The library is developed on GitHub. It is not done yet.

Original text

Currently, mycomarkup is only implemented inside the MycorrhizaWiki codebase. I'm confident that it should be moved to a separate project one day, and here's why:

  1. Having a library to use would help making mycomarkup more popular greatly.
  2. If it is a different go package, we will be able to make a distinct mycomarkup program which could be used in any project in any language. I, myself, would find many usages for such a program.
  3. Tearing it apart from the rest of the system would make the whole system's architecture better.
  4. Mycomarkup and Mycorrhiza could be developed in parallel.

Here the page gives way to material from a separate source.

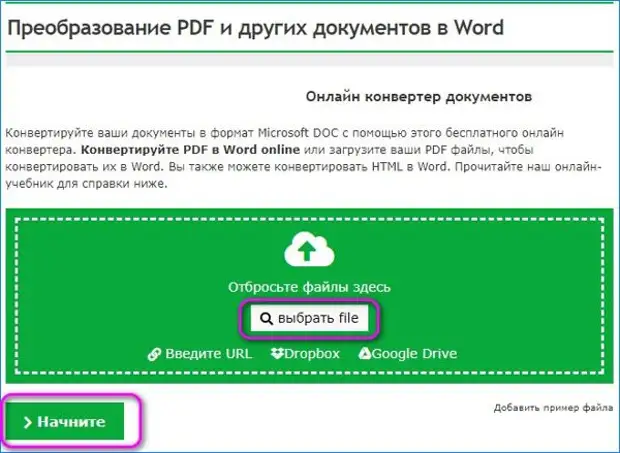This screenshot has width=620, height=453.
Task: Select the Google Drive text link
Action: (x=415, y=353)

I suppose this is enough to convince anyone.

Implementation caveats

Myco{rrhiza, markup} are tied together greatly. For example, every link is colored red. A separate package would have no direct access to all the hyphae, therefore there will be a way to provide a way to check a hypha's existence. But for some use cases (and a separate package should cover more use cases than an embedded one) having such functionality is not needed.

There should be options:

type MycoMarkupOptions struct {
   // Return false when applied to a hypha name that exist. If it is not set, do not check for existence.
   CheckForExistence func(string) bool

   // Given current hypha name and link's hypha name, return the best representation of it, while also handling relative links. If it is not set, keep links as is.
   CanonicalLink func(string, string) string

   // Given current hypha name, link's hypha name and transclusion range, return a mycomarkup document. If the document is nil, it is assumed to not exist. If the function is not set, do not support transclusion.
   Transclude func(string, string, XclRange) *MycoDocument

This is the the whole mycomarkup document translation algorithm overview:

  1. User gives text and hypha's name
  2. Lex and parse the document
  3. User calls all link and transclusion resolving stuff, giving access to their hypha storage
  4. Transform the document to the target markup

The target markup is, usually, HTML, but I'd love to also support Gemtext.

But what about the mycomarkup program? How do we handle hypha existence detection stuff there? Via sockets, maybe. Or through files.